*** Opening INFORMATION GIVEN ***
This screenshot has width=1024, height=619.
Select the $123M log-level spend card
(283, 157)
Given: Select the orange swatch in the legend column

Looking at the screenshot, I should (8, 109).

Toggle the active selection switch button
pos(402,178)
*** Closing INFORMATION GIVEN ***
*** Opening INFORMATION GIVEN ***
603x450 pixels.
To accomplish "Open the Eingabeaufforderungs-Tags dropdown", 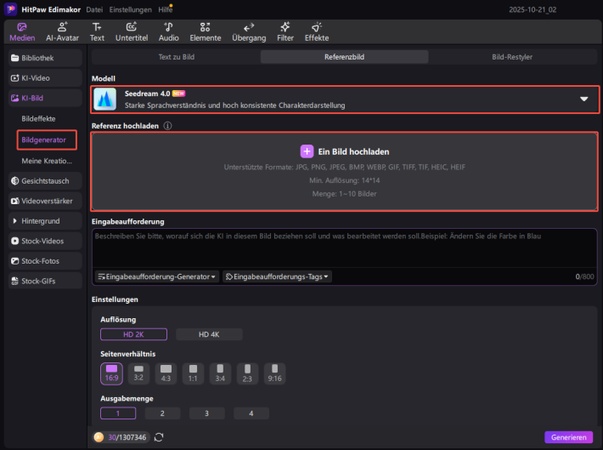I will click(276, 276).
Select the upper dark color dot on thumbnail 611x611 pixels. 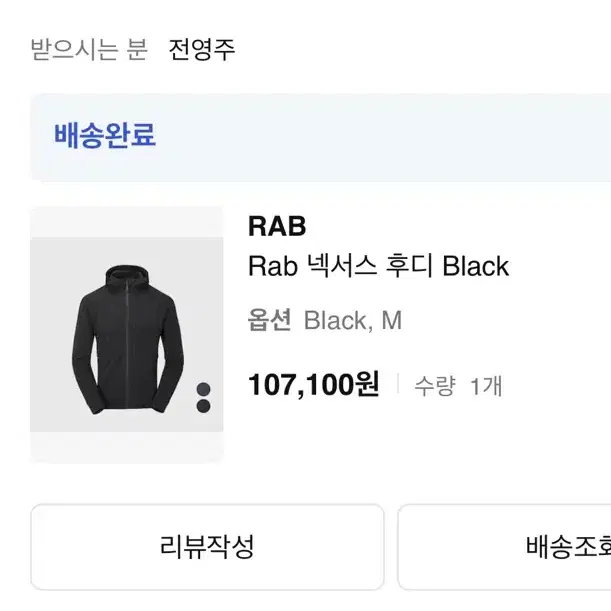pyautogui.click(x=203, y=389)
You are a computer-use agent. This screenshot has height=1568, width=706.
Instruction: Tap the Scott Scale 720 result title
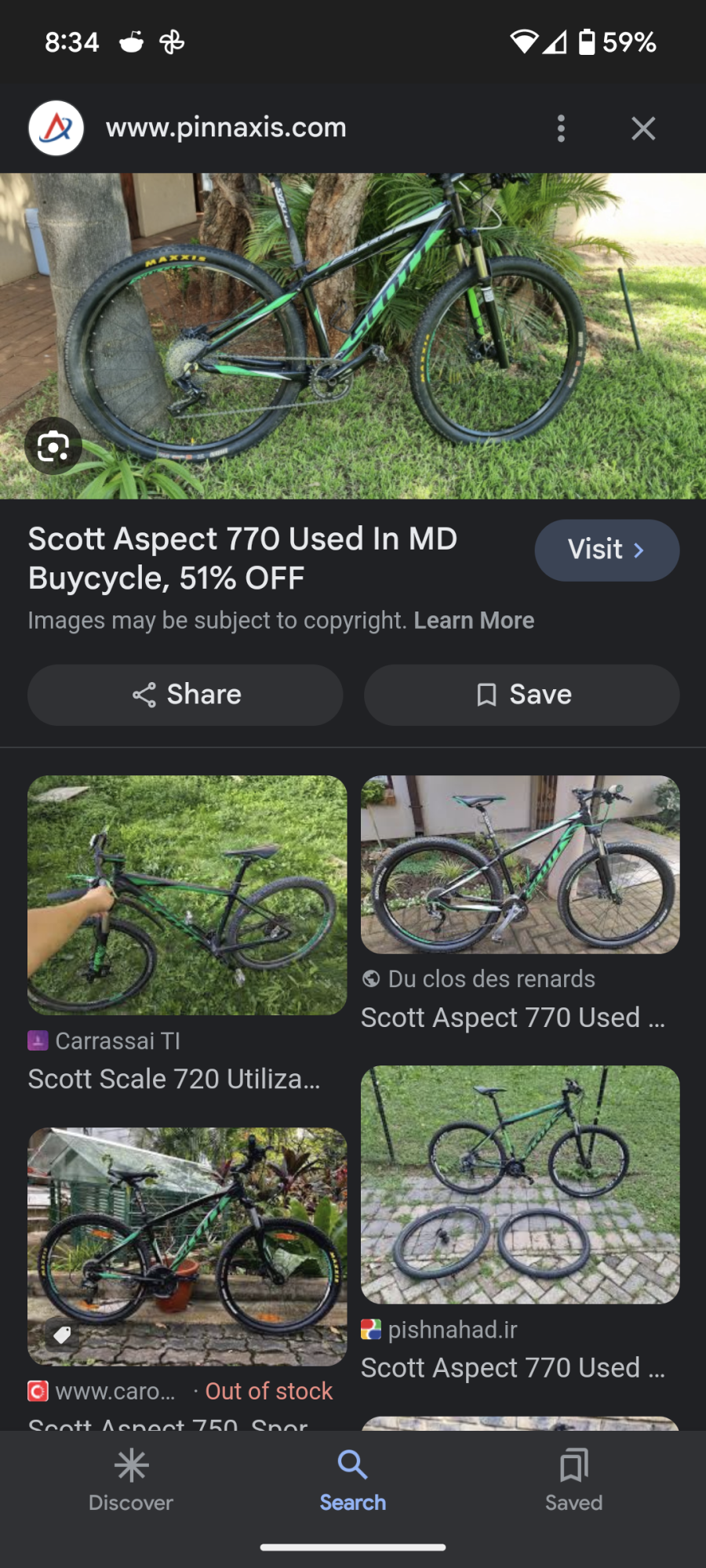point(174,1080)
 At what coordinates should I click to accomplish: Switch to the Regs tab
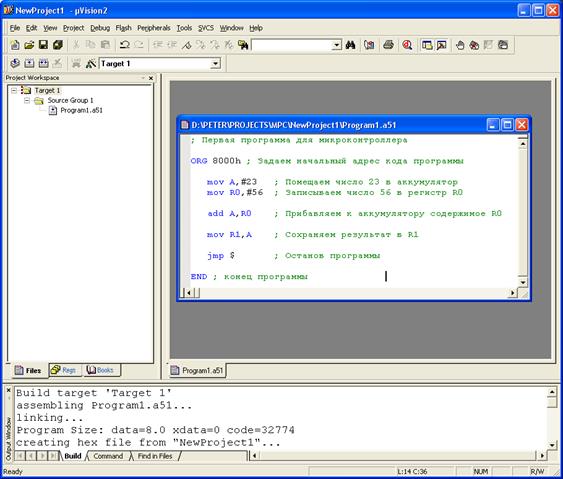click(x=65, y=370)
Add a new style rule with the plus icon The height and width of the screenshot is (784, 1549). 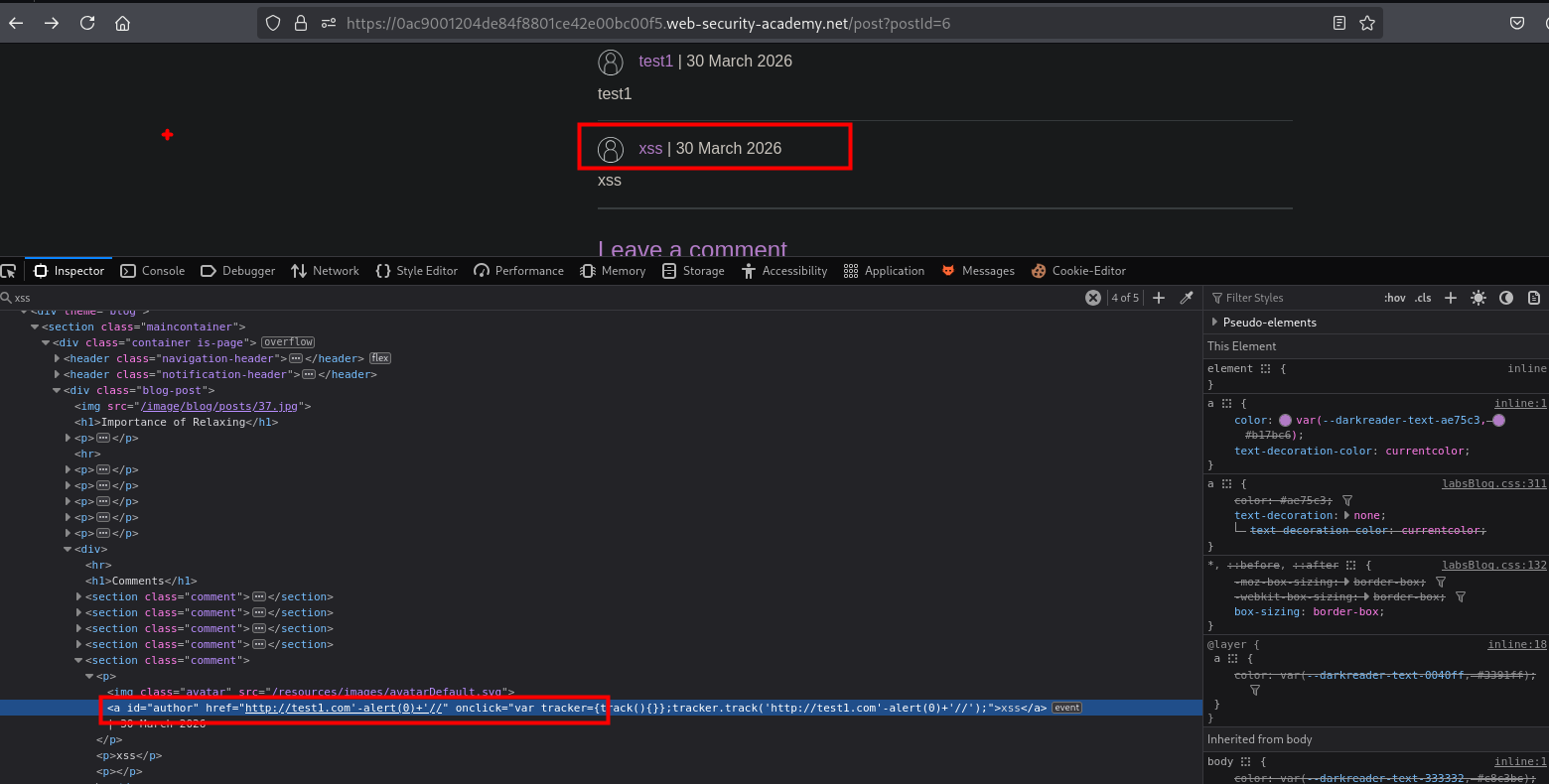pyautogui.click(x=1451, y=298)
*** Closing INFORMATION GIVEN ***
In the lines above, locate the string "This". Copy every line where it occurs.

This screenshot has width=1024, height=619.
You are a computer-use agent. This screenshot has height=1568, width=706.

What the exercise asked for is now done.